*** PROVIDED MATERIAL Section Begins ***
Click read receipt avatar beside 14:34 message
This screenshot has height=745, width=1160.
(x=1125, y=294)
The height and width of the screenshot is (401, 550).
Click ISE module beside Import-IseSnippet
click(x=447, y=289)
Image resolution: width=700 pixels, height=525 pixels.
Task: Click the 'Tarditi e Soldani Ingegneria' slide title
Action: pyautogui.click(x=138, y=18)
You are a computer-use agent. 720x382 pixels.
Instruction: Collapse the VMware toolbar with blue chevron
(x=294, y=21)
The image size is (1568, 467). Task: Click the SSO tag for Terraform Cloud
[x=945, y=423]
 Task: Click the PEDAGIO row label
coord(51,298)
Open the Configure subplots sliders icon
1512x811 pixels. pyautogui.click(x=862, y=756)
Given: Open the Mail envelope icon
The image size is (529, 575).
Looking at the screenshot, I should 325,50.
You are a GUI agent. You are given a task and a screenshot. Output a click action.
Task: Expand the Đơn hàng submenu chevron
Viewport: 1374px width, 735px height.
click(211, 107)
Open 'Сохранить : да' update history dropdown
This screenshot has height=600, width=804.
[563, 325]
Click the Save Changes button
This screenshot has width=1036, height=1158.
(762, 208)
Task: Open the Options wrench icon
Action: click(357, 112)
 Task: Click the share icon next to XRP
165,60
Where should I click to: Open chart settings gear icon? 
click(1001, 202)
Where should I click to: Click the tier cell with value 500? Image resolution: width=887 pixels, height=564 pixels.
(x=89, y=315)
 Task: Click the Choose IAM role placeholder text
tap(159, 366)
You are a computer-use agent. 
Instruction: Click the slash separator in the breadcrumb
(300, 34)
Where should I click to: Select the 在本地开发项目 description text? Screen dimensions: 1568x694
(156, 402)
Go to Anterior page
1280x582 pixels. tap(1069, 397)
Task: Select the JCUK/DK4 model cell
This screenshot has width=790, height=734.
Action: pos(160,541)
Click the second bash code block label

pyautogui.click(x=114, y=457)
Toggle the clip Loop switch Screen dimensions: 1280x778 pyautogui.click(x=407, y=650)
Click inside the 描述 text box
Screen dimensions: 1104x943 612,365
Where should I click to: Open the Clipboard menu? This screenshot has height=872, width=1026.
*** PROVIDED MATERIAL Section Ends ***
--- DIRECTIONS ---
The full listing should be duplicated exactly, line by line.

--- RESPONSE TO THIS TASK ---
Click read receipt avatar beside 14:34 message
This screenshot has height=745, width=1160.
(x=1125, y=294)
The height and width of the screenshot is (401, 550).
Click ISE module beside Import-IseSnippet
click(x=447, y=289)
Image resolution: width=700 pixels, height=525 pixels.
Task: Click the 'Tarditi e Soldani Ingegneria' slide title
Action: pyautogui.click(x=138, y=18)
You are a computer-use agent. 720x382 pixels.
Instruction: Collapse the VMware toolbar with blue chevron
(x=294, y=21)
The image size is (1568, 467). Task: Click the SSO tag for Terraform Cloud
[x=945, y=423]
 Task: Click the PEDAGIO row label
coord(51,298)
Open the Configure subplots sliders icon
1512x811 pixels. pyautogui.click(x=862, y=756)
Given: Open the Mail envelope icon
The image size is (529, 575).
Looking at the screenshot, I should 325,50.
You are a GUI agent. You are given a task and a screenshot. Output a click action.
Task: Expand the Đơn hàng submenu chevron
Viewport: 1374px width, 735px height.
click(211, 107)
Open 'Сохранить : да' update history dropdown
This screenshot has height=600, width=804.
[563, 325]
Click the Save Changes button
This screenshot has width=1036, height=1158.
(762, 208)
Task: Open the Options wrench icon
Action: click(357, 112)
 Task: Click the share icon next to XRP
165,60
Where should I click to: Open chart settings gear icon? 
click(1001, 202)
Where should I click to: Click the tier cell with value 500? Image resolution: width=887 pixels, height=564 pixels.
(x=89, y=315)
 Task: Click the Choose IAM role placeholder text
tap(159, 366)
You are a computer-use agent. 
Instruction: Click the slash separator in the breadcrumb
(300, 34)
Where should I click to: Select the 在本地开发项目 description text? Screen dimensions: 1568x694
(156, 402)
Go to Anterior page
1280x582 pixels. tap(1069, 397)
Task: Select the JCUK/DK4 model cell
This screenshot has width=790, height=734.
Action: pos(160,541)
Click the second bash code block label

pyautogui.click(x=114, y=457)
Toggle the clip Loop switch Screen dimensions: 1280x778 pyautogui.click(x=407, y=650)
Click inside the 描述 text box
Screen dimensions: 1104x943 612,365
Where should I click to: Open the Clipboard menu? This screenshot has height=872, width=1026.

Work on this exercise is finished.